- [Seitenauszug]
'''
OGH 4Ob75/93

OGH4Ob75/9329.6.1993

Der Oberste Gerichtshof hat durch den Senatspräsidenten des Obersten Gerichtshofes Prof. Dr.Friedl als Vorsitzenden und durch die Hofräte des Obersten Gerichtshofes Dr.Kodek, Dr.Niederreiter, Dr.Redl und Dr.Rohrer als weitere Richter in der Rechtssache der klagenden Partei W***** Gesellschaft m.b.H., ***** vertreten durch Hule & Heinke Rechtsanwalts-Partnerschaft in Wien, wider die beklagte Partei Michael F**********, Bahnhofstraße 13, vertreten durch Dr.Anton Tschann und andere Rechtsanwälte in Bludenz, wegen Unterlassung (Streitwert im Provisorialverfahren: 500.000 S;

Revisonsrekursinteresse: 100.000 S) infolge Revisionsrekurses der beklagten Partei gegen den Beschluß des Oberlandesgerichtes Innsbruck als Rekursgericht vom 8.April 1993, GZ 2 R 85/93-12, womit der Beschluß des Landesgerichtes Feldkirch vom 1.Februar 1993, GZ 5 Cg 21/93 f-3, bestätigt wurde, folgenden

Beschluß

gefaßt:

 

Spruch:

Dem Revisionsrekurs wird Folge gegeben; der angefochtene Beschluß wird dahin abgeändert, daß er zu lauten hat:

"Der Antrag auf Erlassung einer einstweiligen Verfügung, mit welcher der beklagten Partei verboten werden möge, im geschäftlichen Verkehr zu Zwecken des Wettbewerbs beim Vertrieb von Ski-Service- Maschinen und deren Zubehör ihr Unternehmen mit dem Zusatz 'AUSTRIA' zu bezeichnen, wird abgewiesen.
'''
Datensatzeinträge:
'''
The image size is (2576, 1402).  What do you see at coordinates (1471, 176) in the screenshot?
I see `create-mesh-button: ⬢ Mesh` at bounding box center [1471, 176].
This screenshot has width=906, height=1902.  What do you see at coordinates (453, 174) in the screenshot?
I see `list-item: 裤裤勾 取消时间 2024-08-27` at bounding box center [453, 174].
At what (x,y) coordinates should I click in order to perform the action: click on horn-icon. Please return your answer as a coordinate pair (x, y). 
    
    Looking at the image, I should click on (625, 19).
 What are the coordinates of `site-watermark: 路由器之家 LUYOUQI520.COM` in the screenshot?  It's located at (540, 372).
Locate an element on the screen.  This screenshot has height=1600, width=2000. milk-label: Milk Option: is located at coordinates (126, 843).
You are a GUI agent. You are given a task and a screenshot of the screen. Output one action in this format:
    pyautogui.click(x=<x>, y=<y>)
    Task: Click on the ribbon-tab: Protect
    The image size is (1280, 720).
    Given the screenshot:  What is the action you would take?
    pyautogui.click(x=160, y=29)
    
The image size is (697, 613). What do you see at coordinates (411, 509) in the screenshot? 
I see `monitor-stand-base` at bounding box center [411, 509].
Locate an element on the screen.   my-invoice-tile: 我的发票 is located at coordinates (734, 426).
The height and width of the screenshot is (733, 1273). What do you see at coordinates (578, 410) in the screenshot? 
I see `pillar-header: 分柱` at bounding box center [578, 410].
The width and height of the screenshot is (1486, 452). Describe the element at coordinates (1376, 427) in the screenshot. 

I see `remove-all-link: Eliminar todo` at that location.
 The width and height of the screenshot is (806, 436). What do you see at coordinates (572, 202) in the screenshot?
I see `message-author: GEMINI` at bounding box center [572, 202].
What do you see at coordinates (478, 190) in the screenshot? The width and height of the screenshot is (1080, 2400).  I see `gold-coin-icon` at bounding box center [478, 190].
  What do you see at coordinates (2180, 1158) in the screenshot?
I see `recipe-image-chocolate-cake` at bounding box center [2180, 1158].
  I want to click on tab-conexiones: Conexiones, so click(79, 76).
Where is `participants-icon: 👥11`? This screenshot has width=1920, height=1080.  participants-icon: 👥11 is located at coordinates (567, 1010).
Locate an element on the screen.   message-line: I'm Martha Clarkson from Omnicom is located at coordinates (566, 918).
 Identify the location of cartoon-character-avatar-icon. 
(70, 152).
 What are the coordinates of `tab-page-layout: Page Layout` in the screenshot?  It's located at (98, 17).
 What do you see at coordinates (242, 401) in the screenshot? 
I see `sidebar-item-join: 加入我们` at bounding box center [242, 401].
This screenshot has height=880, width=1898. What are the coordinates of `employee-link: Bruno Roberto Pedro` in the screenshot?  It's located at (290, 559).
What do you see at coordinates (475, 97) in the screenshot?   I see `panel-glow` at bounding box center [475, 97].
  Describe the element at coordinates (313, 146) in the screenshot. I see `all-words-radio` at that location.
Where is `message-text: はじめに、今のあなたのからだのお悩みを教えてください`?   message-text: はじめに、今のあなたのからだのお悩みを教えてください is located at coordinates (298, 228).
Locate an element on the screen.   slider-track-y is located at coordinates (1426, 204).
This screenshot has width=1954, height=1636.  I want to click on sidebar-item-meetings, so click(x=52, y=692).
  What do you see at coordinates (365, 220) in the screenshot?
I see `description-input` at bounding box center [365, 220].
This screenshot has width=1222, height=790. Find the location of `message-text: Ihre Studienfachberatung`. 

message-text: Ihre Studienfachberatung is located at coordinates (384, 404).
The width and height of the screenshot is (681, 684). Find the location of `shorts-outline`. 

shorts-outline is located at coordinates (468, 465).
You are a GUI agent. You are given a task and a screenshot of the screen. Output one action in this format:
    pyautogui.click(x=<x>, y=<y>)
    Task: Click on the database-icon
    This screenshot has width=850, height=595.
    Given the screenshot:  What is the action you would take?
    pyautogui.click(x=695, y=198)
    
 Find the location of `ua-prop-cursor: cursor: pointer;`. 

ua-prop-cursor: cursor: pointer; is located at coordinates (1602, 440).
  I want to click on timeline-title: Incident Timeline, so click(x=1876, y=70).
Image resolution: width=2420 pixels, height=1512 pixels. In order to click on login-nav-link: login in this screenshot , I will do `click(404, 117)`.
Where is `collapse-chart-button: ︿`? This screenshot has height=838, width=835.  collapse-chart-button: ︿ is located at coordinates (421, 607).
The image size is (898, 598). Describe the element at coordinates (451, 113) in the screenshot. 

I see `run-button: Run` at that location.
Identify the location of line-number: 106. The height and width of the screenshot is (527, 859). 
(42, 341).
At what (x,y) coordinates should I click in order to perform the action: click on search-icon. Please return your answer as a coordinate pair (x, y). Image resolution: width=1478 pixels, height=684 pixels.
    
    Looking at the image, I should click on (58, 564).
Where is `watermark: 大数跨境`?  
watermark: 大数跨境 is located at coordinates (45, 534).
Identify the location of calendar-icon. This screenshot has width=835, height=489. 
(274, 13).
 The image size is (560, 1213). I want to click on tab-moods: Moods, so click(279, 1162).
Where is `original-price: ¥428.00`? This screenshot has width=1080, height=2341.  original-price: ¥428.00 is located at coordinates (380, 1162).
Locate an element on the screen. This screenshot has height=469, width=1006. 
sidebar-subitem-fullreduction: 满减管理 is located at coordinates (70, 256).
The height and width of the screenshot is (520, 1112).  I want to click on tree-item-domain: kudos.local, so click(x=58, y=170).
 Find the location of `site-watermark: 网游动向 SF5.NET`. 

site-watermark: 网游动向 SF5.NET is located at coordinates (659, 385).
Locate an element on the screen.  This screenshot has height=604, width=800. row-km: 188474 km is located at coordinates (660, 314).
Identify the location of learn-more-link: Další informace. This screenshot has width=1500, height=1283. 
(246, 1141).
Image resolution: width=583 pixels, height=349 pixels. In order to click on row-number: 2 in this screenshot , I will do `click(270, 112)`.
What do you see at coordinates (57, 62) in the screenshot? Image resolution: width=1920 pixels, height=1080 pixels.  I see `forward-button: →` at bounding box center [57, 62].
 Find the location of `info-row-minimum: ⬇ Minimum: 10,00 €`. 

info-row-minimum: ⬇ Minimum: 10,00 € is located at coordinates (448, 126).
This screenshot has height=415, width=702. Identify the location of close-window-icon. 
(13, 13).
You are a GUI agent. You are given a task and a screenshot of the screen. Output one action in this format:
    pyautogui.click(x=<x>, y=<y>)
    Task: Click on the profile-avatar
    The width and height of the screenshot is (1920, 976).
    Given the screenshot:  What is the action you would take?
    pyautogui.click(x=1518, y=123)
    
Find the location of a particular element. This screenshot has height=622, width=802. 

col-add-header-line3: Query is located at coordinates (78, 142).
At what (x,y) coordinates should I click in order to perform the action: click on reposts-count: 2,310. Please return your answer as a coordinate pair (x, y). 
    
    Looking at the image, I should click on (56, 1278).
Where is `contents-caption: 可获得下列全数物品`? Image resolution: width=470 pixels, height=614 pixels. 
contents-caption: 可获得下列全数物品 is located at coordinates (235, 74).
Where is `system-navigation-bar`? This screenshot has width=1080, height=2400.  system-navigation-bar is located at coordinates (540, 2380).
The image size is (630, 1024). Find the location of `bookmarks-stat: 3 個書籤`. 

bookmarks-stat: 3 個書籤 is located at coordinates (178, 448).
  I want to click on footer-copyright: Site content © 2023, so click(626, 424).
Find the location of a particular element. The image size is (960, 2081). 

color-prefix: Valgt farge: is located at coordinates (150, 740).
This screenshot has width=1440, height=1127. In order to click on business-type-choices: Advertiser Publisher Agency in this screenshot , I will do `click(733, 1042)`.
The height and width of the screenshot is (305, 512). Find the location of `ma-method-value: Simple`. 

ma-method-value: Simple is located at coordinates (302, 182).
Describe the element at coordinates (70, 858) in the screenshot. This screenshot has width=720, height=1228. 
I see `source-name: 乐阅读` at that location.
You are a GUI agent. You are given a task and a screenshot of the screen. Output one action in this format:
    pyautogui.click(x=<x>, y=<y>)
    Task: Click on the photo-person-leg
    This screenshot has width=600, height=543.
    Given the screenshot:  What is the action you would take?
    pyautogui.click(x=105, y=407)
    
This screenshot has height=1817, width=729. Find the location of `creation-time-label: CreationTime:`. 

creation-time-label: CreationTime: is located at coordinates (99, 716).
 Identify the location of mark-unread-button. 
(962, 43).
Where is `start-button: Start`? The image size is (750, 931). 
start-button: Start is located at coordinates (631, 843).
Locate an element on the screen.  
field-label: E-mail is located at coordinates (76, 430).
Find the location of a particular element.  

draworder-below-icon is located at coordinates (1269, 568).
'''
- [Was zu tun ist]
A - Beantworte anhand des Seitenauszugs:
(i) Welches Gericht hat als Rekursgericht den angefochtenen Beschluß gefaßt?
(ii) Wie hoch ist der Streitwert im Provisorialverfahren?
(iii) Mit welchem Zusatz sollte die beklagte Partei ihr Unternehmen laut Antrag nicht bezeichnen dürfen?
B - Filtere aus den Einträgen jede Zeile heraus, die das Wort „Minimum“ enthält, wobei Groß- und Kleinschreibung zählt.
Die Einträge stehen in keinem Zusammenhang mit dem Seitenauszug.

- [Lösungen]
A -
(i) Das Oberlandesgericht Innsbruck
(ii) 500.000 S
(iii) Mit dem Zusatz 'AUSTRIA'

B -
 Find the location of `info-row-minimum: ⬇ Minimum: 10,00 €`. 
info-row-minimum: ⬇ Minimum: 10,00 € is located at coordinates (448, 126).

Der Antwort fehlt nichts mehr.